Bóle głowy, które nie występowały przed ciążą oraz te powiązane z wysokim ciśnieniem tętniczym zdecydowanie częściej są wtórne do innych chorób. Oznacza to, że wymagają one dokładnej i pilnej oceny lekarskiej! Do innych sygnałów mogących świadczyć, o groźnej przyczynie bólu należą wtórne bóle głowy występujące w przeszłości, nasilający się ból, drgawki, gorączka, nieprawidłowości w badaniu neurologicznym. Niestety same objawy są mało charakterystyczne i często wskazane są badania laboratoryjne krwi, moczu, płynu mózgowo-rdzeniowego, a także badania obrazowe (np. rezonans magnetyczny). Do przyczyn bólu głowy w ciąży należą:

  • 59% - migrena;
  • 5% - inne pierwotne bóle głowy tj. napięciowy ból głowy czy pierwotny kłujący ból głowy.
  • 36% inne choroby (wtórne bóle głowy) w tym:
    • 18% - nadciśnienie tętnicze w przebiegu:
      • stanu przedrzucawkowego;
      • PRES (zespołu tylnej odwracalnej encefalopatii);
      • rzucawki;
      • zespołu HELLP;
      • ostrego nadciśnienia tętniczego;
      • RCVS (odwracalnego zespołu skurczu naczyń mózgowych).
    • 18% - inne zaburzenia:
      • gruczolak lub zawał przysadki;
      • infekcja;
      • odma wewnątrzczaszkowa
      • zakrzepica żył i zatok mózgu;
      • padaczka;
      • krwawienie wewnątrzczaszkowe;
      • idiopatyczne nadciśnienie wewnątrzczaszkowe.

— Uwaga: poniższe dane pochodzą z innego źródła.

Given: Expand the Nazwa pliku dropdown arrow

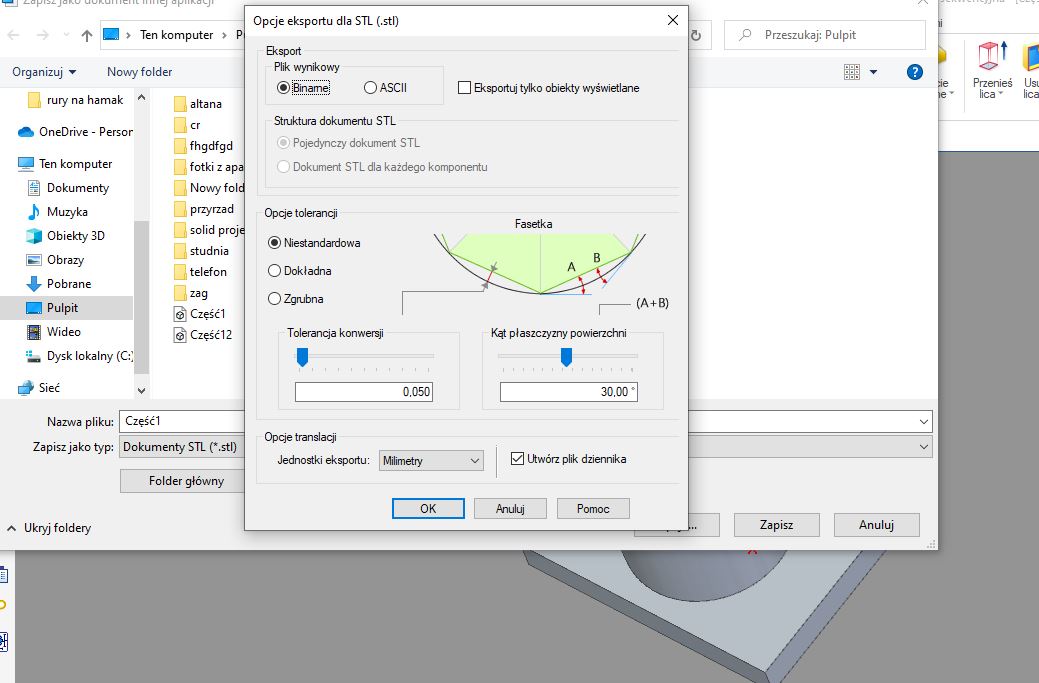Looking at the screenshot, I should pyautogui.click(x=922, y=422).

Ból głowy w pierwszej dobie po porodzie zwykle (75%) jest wtórny do innych chorób. Główną przyczyną jest zespół popunkcyjny, ale niekiedy stan przedrzucawkowy i zaburzenia naczyniowe mózgu. Zatem w takich przypadkach wskazane jest pilne wykonanie diagnostyki.

Przebieg i rokowanie

  • Ponad połowa bólów głowy pojawia się w trzecim trymestrze.
  • Migreną w ciąży jest związana z wyższym ryzykiem dla matki (nadciśnienie, przedrzucawka, poronienie) oraz dziecka (niska masa urodzeniowa, wcześniactwo). Należy podkreślić jednak, że ryzyko to, choć podwyższone, jest jednak wciąż niewielkie.

Migrena w ciąży

U większości pacjentek bóle migrenowe znacząco zmniejszają się w 2. i 3. trymestrze, co tłumaczy się między innymi zwiększonymi stężeniami estrogenów. Niestety, 4-8% kobiet wymaga leczenia, tymczasem część leków stosowanych w migrenach jest przeciwwskazana ze względu na ryzyko jakie niosą dla dziecka. Należy to uwzględnić już na etapie planowania ciąży, aby uniknąć stosowania niektórych rodzajów farmakoterapii w początkowym okresie po zapłodnieniu, kiedy płód najbardziej narażony jest na szkodliwe (teratogenne) działanie leków.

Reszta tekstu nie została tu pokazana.